== SEGMENTO DEL DOCUMENTO

A distanza di molti anni, Nanni Moretti torna a farsi portavoce della vulgata diessina sulla crisi del 1998: 1) Fausto Bertinotti unico responsabile della caduta del governo di Romano Prodi. 2) Caduta che riportò Berlusconi al potere. Vulgata buona per la propaganda dell’epoca, un po’ meno per la ricostruzione storica.
Si dà per scontato che la rottura di Bertinotti causò il ritorno al governo della destra. Che in effetti poi avvenne nel 2001. Ma un evento che succede ad un altro, peraltro in tempi molto differiti, non è necessariamente una sua conseguenza.
La vulgata pidiessina ha due implicazioni: 1) Che tra la rottura di Bertinotti e il ritorno della destra, in mezzo non ci sia nulla. Invece c’è oltre mezza legislatura. Quasi tre anni di governi D’Alema e Amato, durante i quali i precursori del Partito democratico hanno potuto dispiegare liberamente la loro politica di liberismo temperato, senza rotture di scatole a sinistra. Politica che, evidentemente, non è piaciuta alla maggioranza degli italiani. 2) Che il declino di consenso dell’Ulivo cominci dopo la rottura di Bertinotti. Invece comincia prima: l’Ulivo perse le elezioni amministrative della primavera 1998 (la crisi sarà a ottobre). In sintesi, si crede o si lascia credere che le maggioranze di governo, prima si dividono e poi perdono consenso. Invece di solito succede il contrario: prima perdono consenso e poi si dividono.

====

COMPITO RICHIESTO 1 — Modifica il brano sulla crisi del 1998 trascrivendone la parte tra "Si dà per scontato" e "una sua conseguenza.", estremi inclusi, con "destra" sostituito da "coalizione di centrodestra".
Il brano e i record non hanno alcun legame tra loro.

== RECORD FORNITI

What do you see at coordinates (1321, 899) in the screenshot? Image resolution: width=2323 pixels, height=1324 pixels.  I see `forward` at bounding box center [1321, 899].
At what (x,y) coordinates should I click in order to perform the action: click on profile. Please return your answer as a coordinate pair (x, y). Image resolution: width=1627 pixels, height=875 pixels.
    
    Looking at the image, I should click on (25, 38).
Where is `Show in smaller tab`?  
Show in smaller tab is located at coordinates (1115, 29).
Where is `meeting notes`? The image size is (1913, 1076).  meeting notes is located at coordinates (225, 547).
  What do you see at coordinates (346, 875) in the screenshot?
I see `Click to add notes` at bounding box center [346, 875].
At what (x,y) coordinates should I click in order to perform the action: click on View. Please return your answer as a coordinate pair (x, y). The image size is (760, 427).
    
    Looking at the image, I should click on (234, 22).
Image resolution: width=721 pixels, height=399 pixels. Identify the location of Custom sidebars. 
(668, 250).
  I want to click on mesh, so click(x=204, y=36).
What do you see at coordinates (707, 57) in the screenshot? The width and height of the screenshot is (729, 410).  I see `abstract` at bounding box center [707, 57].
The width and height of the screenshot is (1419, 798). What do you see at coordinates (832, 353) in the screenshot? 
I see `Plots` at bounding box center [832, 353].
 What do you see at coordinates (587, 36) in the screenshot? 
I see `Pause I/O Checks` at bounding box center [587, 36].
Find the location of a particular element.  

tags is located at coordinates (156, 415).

====

COMPITO RICHIESTO 2 — Ripeti tali e quali le righe dei record dalla riga che contiene "What do you see at coordinates (587, 36)" fino alla fine dei record, entrambi gli estremi inclusi.

RISULTATO ATTESO 1 —
Si dà per scontato che la rottura di Bertinotti causò il ritorno al governo della coalizione di centrodestra. Che in effetti poi avvenne nel 2001. Ma un evento che succede ad un altro, peraltro in tempi molto differiti, non è necessariamente una sua conseguenza.

RISULTATO ATTESO 2 —
 What do you see at coordinates (587, 36) in the screenshot? 
I see `Pause I/O Checks` at bounding box center [587, 36].
Find the location of a particular element.  

tags is located at coordinates (156, 415).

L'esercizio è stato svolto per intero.